§ **Source passage**

* * *

  But who created both government and the church? God. As the Creator, who gives government and the church authority and power? God. Yet, in France both forgot that they were responsible to God. Personally, I believe that God used the French Revolution to hold them accountable.
  Tragically, Robespierre and his revolutionaries didn’t learn from those errors. Even though one of the Revolution’s first documents was The Declaration of the Rights of Man, the Revolution unleashed a Reign of Terror, during which suspected enemies of the Revolution were guillotined by the thousands – the chaotic outcome of rights without responsibility.
  America continually repeats this same failed pattern of rights without responsibility. Rights absent of responsibility always have a tragic end. Because there are so many examples of this, we could easily be overwhelmed with illustrations, so let me touch on just one.
  Please understand, because this rights without responsibility mindset is so deeply rooted in our culture, solutions aren’t simple, nor is it easy to dismantle. The cure will be painful, costly and require great wisdom. This tragedy of irresponsibility and dependence took decades to devolve and will take time to solve. A “quick fix” approach will be disastrous.  
  The conventional wisdom is that it is inhumane to withhold food to motivate the indolent to work. What Scripture teaches then is a radical and very politically incorrect, social behavior model:  “For even when we were with you, we would give you this command: If anyone is not willing to work, let him not eat. For we hear that some among you walk in idleness, not busy at work, but busybodies” (2 Thessalonians 3:10-11). Essentially, the Bible is in total agreement with a sign often seen: “Will work for food.”
  If you refuse to work, the Bible teaches hunger is the natural outcome. An empty stomach is a cure for sloth. If you won’t be responsible and work, you don’t have the right to food, housing, medical care of a litany of other rights we dole out to the irresponsible in the “Great Society.” Dr. Thomas Sowell powerful writes that the Welfare State is more enslaving than slavery ever was. Today 1st century indolent “busybodies” would be a blessing in our free lunch world.

* * *

§ **Source information**
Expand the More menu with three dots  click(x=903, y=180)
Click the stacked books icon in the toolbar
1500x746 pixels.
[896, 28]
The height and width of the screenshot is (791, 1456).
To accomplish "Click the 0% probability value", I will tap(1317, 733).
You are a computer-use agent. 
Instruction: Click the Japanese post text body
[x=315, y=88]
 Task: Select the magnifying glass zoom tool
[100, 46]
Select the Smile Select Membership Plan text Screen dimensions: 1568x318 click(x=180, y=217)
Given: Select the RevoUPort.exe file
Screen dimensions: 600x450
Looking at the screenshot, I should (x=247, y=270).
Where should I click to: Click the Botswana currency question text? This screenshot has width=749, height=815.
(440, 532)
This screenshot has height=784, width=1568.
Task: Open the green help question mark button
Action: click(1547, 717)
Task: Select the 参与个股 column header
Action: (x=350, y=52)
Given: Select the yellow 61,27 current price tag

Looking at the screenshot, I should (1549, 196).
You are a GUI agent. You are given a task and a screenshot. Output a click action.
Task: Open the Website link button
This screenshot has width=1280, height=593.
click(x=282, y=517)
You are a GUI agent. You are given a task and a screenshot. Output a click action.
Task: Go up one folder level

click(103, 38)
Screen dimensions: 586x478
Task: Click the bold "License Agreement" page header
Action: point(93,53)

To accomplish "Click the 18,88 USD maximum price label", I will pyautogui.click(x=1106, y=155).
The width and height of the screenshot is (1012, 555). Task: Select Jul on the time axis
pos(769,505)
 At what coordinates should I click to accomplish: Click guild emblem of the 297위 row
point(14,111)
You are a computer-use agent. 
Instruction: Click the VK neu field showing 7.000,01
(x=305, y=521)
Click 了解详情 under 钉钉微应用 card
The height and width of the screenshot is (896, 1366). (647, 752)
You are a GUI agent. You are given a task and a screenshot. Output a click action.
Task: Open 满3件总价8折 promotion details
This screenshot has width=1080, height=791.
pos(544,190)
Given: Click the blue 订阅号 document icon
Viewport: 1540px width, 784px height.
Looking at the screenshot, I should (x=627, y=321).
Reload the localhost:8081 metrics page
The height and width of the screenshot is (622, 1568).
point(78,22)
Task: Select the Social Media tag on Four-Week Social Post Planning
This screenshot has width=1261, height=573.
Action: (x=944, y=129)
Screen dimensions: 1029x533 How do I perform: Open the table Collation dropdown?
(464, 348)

* * *

§ **Exercise prompt**
In the passage on rights without responsibility, take the part that opens with the words "Tragically, Robespierre and" and closes with "on just one.", and write it out again with "guillotined" replaced by "executed".

§ **Answer section**
Tragically, Robespierre and his revolutionaries didn’t learn from those errors. Even though one of the Revolution’s first documents was The Declaration of the Rights of Man, the Revolution unleashed a Reign of Terror, during which suspected enemies of the Revolution were executed by the thousands – the chaotic outcome of rights without responsibility.
  America continually repeats this same failed pattern of rights without responsibility. Rights absent of responsibility always have a tragic end. Because there are so many examples of this, we could easily be overwhelmed with illustrations, so let me touch on just one.